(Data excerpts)
-- Opening Marker --

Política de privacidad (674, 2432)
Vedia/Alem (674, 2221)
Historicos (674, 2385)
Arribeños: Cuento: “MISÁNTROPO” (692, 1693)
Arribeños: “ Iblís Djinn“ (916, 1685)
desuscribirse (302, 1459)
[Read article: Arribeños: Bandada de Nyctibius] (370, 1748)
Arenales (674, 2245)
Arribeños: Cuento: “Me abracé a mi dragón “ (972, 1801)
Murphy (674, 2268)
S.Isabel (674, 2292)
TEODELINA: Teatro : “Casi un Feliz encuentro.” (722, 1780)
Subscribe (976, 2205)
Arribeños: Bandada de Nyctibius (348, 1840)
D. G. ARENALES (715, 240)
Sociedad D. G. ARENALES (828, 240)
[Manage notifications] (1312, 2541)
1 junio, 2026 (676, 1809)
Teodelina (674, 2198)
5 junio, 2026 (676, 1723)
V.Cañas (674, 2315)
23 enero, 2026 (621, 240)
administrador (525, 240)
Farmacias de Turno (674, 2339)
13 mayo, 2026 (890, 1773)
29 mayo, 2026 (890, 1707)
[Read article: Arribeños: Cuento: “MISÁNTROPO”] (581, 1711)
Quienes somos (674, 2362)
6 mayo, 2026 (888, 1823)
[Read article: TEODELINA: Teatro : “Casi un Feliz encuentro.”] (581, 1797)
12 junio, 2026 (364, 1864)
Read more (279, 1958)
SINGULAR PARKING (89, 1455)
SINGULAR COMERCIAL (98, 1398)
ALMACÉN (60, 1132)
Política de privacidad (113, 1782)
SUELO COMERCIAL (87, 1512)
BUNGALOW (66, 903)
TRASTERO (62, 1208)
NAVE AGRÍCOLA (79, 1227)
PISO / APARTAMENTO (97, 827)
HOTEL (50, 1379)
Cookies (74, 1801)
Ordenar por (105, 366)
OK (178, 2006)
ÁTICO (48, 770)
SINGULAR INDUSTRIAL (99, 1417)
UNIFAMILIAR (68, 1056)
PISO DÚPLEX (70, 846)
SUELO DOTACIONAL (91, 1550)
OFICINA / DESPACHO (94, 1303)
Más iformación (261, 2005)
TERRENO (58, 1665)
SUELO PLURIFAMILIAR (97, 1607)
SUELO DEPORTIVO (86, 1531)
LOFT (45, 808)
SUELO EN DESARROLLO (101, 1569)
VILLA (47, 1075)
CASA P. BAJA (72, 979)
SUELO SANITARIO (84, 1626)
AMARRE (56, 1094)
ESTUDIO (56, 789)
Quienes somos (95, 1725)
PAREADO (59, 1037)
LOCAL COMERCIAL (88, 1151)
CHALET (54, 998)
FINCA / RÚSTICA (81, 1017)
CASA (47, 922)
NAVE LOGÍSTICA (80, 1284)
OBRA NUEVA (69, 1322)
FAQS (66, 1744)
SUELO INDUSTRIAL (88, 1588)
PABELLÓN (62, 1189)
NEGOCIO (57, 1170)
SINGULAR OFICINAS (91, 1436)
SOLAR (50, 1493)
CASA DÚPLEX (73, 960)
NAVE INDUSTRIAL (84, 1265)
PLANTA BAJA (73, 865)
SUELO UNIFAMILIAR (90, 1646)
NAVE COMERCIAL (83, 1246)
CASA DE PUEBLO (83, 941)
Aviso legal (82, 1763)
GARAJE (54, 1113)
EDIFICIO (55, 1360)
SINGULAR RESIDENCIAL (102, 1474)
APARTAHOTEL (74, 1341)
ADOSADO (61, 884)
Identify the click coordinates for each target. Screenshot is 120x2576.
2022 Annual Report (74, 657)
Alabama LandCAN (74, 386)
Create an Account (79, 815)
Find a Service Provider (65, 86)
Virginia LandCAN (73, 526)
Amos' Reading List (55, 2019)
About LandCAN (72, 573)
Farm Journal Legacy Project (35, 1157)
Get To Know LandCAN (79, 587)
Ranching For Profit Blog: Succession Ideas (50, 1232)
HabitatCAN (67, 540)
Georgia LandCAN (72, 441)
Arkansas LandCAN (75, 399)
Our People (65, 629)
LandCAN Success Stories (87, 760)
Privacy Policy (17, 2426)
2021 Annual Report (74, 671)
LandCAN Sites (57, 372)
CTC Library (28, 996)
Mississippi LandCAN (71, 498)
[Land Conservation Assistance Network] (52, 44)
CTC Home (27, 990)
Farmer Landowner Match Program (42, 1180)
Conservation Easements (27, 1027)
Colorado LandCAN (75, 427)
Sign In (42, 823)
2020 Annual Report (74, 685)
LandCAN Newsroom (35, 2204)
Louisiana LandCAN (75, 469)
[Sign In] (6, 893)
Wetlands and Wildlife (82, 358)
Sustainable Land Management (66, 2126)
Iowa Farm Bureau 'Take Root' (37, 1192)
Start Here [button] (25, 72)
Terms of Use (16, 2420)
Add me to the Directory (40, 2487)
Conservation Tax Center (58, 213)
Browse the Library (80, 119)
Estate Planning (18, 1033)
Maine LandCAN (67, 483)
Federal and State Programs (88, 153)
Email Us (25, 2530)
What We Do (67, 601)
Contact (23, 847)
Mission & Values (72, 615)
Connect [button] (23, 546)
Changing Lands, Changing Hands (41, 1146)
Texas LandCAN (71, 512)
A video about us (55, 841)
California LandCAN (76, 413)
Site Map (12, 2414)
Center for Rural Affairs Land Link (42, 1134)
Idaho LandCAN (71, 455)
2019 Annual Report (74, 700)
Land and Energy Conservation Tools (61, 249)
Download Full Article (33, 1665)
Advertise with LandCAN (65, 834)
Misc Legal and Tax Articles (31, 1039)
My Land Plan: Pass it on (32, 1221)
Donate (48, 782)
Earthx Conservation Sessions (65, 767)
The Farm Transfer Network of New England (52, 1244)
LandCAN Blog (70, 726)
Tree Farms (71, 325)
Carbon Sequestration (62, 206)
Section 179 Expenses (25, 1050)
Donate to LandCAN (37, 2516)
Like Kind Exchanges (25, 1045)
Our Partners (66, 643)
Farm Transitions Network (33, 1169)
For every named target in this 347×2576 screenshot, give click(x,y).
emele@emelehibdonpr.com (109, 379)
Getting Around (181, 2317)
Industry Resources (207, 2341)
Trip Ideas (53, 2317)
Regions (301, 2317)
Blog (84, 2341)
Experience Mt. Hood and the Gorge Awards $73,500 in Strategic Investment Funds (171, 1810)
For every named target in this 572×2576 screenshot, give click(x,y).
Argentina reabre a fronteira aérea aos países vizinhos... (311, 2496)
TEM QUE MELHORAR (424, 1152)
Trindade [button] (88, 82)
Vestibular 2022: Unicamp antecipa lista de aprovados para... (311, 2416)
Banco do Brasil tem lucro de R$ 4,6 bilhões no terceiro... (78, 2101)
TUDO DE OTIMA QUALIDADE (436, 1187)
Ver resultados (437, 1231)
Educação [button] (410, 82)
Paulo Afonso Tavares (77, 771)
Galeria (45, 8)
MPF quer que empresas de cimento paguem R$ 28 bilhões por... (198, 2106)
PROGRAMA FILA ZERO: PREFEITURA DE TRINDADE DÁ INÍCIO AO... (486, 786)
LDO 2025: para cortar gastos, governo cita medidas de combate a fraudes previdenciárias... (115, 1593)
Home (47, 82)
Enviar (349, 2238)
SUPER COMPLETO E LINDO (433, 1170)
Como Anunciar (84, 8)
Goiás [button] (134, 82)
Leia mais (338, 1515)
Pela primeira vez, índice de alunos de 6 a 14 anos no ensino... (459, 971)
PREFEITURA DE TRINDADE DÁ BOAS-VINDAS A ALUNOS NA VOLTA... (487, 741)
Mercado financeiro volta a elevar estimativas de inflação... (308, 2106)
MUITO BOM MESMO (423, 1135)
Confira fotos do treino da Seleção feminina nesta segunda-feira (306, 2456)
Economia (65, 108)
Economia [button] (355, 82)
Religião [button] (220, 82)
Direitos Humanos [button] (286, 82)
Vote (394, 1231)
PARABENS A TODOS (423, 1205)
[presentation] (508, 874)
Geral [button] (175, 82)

-- Closing Marker --

Task description
Out of the entries, report each line that contains the word "CASA".

Exercise answer
CASA P. BAJA (72, 979)
CASA (47, 922)
CASA DÚPLEX (73, 960)
CASA DE PUEBLO (83, 941)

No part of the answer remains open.